Finally they're dancing again! In the second season of “The Palace,” the Berlin revue theater fights for survival after the fall of the Berlin Wall.
An article by TV DIGITAL chief reporter Mike Powelz
When the curtain rose for the first time in Berlin's Friedrichstadt-Palast in 2022 in the ZDF series “The Palace” for 32 dancers, almost seven million people watched at their peak, loving, intrigued and natural in the GDR revue theater was danced. Now it’s time again: “Lights off, spot on!” – Available in the media library from December 19th and on December 6th. 8:15 p.m. on ZDF.
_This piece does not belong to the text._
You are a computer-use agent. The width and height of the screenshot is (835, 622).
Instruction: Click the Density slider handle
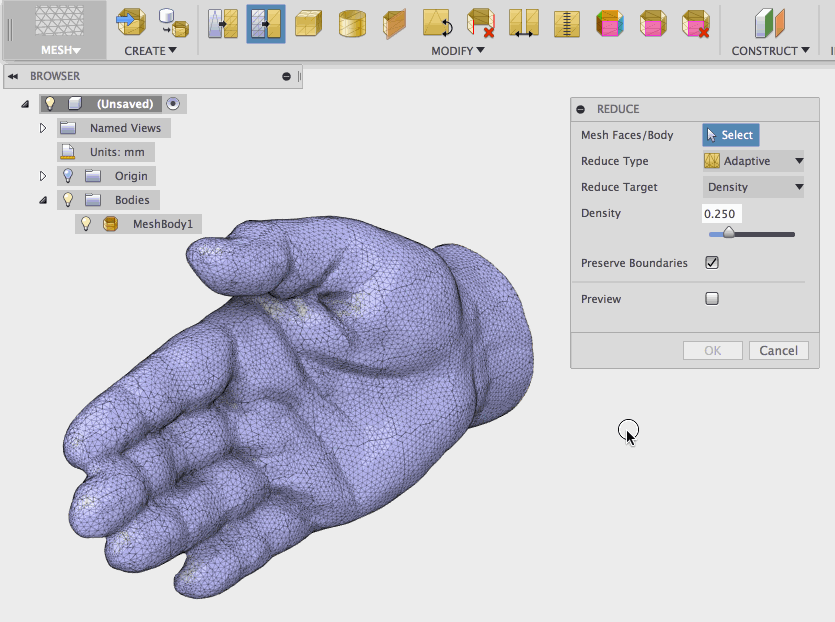click(729, 233)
The action, which begins in the spring of 1990, continues the story. After the fall of the Berlin Wall, the ensemble dances in front of almost empty stands under the direction of ballet director Regina Feldmann (Jeanette Hain). The Berlin Cultural Senate is already planning to close the house, but a new director (Benno Fürmann) from West Germany has other plans: a casino with shows, a kind of “Las Vegas on the Spree”, is to be built.
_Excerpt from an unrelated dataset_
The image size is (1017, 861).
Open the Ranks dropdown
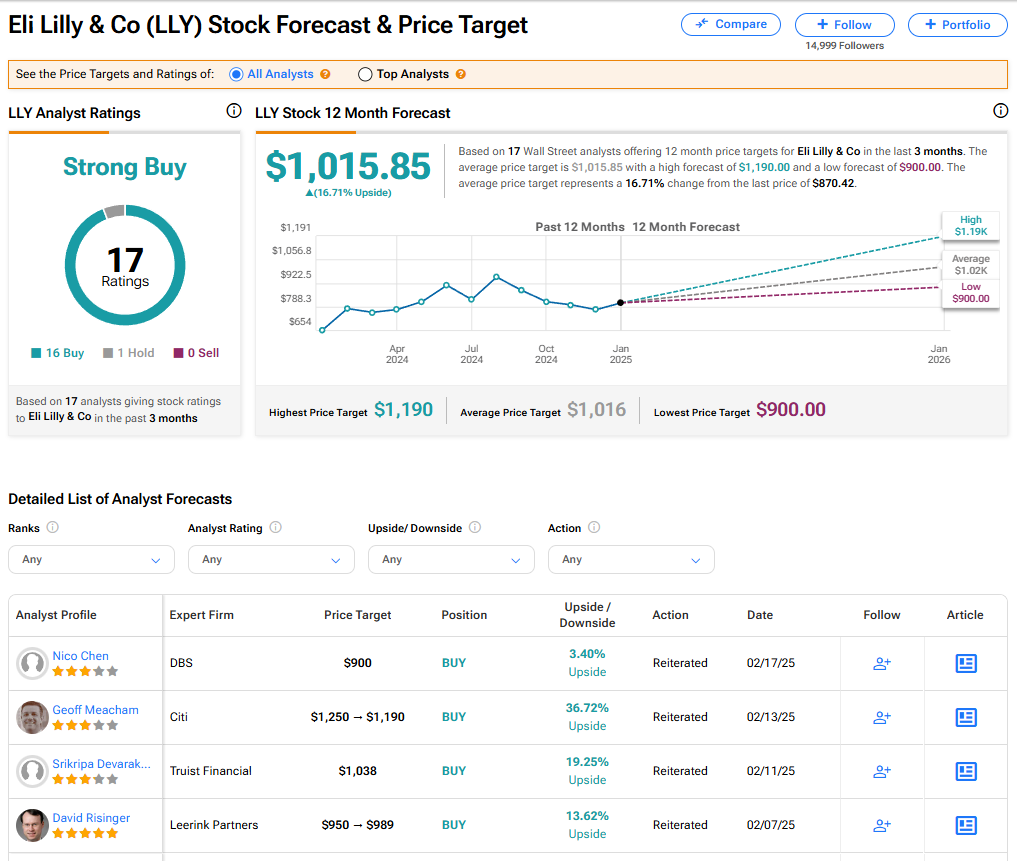(91, 560)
An affront to the director. She organizes a casting to recast the famous “Girl Line” and hires the siblings Luise (Lary Müller) and Lukas (Lukas Brandl) as well as the ambitious Karla (Taynara Silva-Wolf). The trio occupies an empty East Berlin apartment, fights with the long-established neighbors against their eviction by real estate sharks, celebrates the first Love Parade – and is faced with a breaking point when Lukas begins a secret affair with the much older Regina.
Revealing love scenes
How does this unconventional relationship and historical change affect the ballet director? Actress Jeanette Hain told TV DIGITAL: “Even though my character believes she has the choreography of her life firmly under control, over the course of the six episodes it gradually slips out of her hands. The cultural and political changes that German reunification brings with it in general and especially with regard to the palace pose major challenges for her.” Regina only mastered it thanks to her own strength as well as the experience and creativity of the “palace family” and, last but not least, thanks to love As a woman leaving her single life behind, she faces the challenges of the transition period, Hain continues.
Hain's highlight of the second season? “A wonderful image in the fourth episode that starts in the bathtub and ends in a wild dance in the living room! Director Uli Edel staged it so playfully and freely that it is one of my absolute favorite moments.” All love and nude scenes were choreographed by intimacy coordinator Gabriele Mattner. Would Hain also be interested in another season? “Oh yes!” she says. “The palace with its fascinating, dazzling past still holds countless captivating stories!”
Uli Edel also sees it this way: “One could continue to tell the triumphant story of the palace in continuous episodes up to the present day. The Berlin Palace is not only the most successful 'revue' theater, but Germany's most successful theater ever!”